#### [SOURCE DOCUMENT]
MHB Minimize Total Length of Cables: Estimate Minimum Value?

[MarkFL]

Here is the question:

How to estimate the minimum value?

A point P needs to be located somewhere on the line AD so that the total length L of cables linking P to the points A, B, and C is minimized (see the figure). Estimate the minimum value of L to two decimals.

View attachment 2123

So far I have:

dL/dx=1 + ((x-5)/(sqrt(29-10 x+x^2))) + ((x-5)/(sqrt(50-10 x+x^2)))

What is the next step??

I have posted a link there to this thread so the OP can view my work.

 

[MarkFL]

Hello Lavender V,

Let's let $0\le x\le 5$ represent the length of segment $\overline{DP}$ in meters. And so the total length of cable as a function of $x$ is then obtained via the Pythagorean theorem as:

$$L(x)=(5-x)+\sqrt{x^2+2^2}+\sqrt{x^2+3^2}$$

Now, we may differentiate with respect to $x$ and equate the result to zero to obtain the critical value(s):

$$L'(x)=-1+\frac{x}{\sqrt{x^2+4}}+\frac{x}{\sqrt{x^2+9}}=0$$

Now, since we are thankfully allowed to approximate, we may use Newton's method here to approximate the root of this equation.

#### [ITEMS]

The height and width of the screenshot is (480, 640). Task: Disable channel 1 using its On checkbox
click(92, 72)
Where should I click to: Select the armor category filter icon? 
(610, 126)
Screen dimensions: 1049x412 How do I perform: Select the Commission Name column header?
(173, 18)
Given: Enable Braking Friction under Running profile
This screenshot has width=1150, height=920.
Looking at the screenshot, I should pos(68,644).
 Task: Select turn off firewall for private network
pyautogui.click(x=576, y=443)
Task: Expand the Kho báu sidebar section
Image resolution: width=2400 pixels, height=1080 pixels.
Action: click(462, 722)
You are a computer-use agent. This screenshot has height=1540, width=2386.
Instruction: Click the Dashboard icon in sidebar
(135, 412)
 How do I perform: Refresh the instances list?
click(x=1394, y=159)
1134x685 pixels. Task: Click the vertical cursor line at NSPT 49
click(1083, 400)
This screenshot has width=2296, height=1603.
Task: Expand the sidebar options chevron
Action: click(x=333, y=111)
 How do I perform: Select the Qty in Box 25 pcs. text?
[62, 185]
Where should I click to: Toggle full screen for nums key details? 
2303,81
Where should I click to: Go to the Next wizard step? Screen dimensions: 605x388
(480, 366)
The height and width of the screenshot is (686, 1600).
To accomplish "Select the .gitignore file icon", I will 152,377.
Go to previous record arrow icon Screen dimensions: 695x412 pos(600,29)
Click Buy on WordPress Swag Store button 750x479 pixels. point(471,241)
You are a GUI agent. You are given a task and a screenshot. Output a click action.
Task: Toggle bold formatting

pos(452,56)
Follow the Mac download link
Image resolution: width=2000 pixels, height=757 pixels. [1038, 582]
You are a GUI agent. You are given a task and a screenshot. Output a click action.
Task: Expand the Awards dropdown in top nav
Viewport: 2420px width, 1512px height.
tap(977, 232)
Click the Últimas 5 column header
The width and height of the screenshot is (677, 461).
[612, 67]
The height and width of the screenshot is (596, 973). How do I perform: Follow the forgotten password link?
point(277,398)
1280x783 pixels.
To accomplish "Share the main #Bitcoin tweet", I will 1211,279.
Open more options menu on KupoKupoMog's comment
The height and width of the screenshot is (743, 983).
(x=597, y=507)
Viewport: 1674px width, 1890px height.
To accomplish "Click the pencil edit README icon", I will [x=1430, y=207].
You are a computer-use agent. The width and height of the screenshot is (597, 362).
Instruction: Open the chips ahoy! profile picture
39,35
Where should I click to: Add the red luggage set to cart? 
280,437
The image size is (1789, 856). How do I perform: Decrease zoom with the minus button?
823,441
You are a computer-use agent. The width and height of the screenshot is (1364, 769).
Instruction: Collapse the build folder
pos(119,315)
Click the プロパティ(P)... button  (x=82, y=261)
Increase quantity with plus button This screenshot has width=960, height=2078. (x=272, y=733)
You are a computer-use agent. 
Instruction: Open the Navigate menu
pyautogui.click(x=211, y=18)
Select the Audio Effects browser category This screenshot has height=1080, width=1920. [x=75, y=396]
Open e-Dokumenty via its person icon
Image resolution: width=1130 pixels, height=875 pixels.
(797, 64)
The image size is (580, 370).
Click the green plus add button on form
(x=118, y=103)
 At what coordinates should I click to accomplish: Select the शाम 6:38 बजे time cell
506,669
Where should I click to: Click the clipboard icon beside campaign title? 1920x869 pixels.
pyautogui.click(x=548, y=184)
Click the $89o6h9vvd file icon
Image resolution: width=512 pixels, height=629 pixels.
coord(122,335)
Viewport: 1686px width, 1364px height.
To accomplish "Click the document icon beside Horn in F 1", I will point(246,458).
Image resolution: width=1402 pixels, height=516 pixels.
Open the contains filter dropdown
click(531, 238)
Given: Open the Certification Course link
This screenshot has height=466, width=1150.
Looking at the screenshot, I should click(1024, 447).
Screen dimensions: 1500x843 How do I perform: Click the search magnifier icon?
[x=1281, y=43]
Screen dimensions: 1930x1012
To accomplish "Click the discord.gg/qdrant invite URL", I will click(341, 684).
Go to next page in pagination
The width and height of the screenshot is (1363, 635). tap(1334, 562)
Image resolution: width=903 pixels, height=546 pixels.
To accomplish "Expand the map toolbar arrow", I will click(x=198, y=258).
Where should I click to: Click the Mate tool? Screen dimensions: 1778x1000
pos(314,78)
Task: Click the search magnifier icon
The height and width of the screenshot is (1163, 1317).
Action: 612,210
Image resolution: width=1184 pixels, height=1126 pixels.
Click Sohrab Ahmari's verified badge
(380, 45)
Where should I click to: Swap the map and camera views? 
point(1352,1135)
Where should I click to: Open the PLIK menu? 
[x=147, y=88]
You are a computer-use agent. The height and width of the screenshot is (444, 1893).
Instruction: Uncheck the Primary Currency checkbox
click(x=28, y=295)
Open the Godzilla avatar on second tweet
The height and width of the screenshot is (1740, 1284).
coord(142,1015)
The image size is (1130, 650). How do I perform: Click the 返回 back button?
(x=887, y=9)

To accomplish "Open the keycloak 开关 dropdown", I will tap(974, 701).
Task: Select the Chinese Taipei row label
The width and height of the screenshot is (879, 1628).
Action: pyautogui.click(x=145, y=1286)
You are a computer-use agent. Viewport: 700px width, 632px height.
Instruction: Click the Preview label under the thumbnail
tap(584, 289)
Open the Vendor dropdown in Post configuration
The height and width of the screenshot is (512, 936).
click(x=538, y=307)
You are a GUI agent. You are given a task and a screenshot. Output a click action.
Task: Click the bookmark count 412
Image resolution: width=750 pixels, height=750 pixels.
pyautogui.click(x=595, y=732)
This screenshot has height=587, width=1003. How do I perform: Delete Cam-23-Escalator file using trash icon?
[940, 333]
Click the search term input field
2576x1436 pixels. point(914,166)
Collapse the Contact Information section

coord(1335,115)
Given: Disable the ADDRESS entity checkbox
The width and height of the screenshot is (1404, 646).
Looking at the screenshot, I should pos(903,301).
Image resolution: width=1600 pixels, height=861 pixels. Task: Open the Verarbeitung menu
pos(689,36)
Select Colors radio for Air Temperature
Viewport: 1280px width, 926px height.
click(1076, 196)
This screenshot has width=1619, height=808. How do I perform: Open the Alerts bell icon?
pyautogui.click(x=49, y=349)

#### [EXERCISES]
1. In the cable-length thread, what method does the reply propose for approximating the root of the derivative equation?
2. How would you sum up the cable-length thread in two sentences?

#### [ANSWERS TO THE TASKS]
1. Newton's method.

2. The thread asks where to place a point P on line AD so that the total length L of cables linking P to points A, B, and C is minimized, with the minimum estimated to two decimals. The reply lets x be the length of DP, uses the Pythagorean theorem to write L(x) = (5 − x) + √(x² + 2²) + √(x² + 3²), sets the derivative equal to zero, and proposes Newton's method to approximate the root.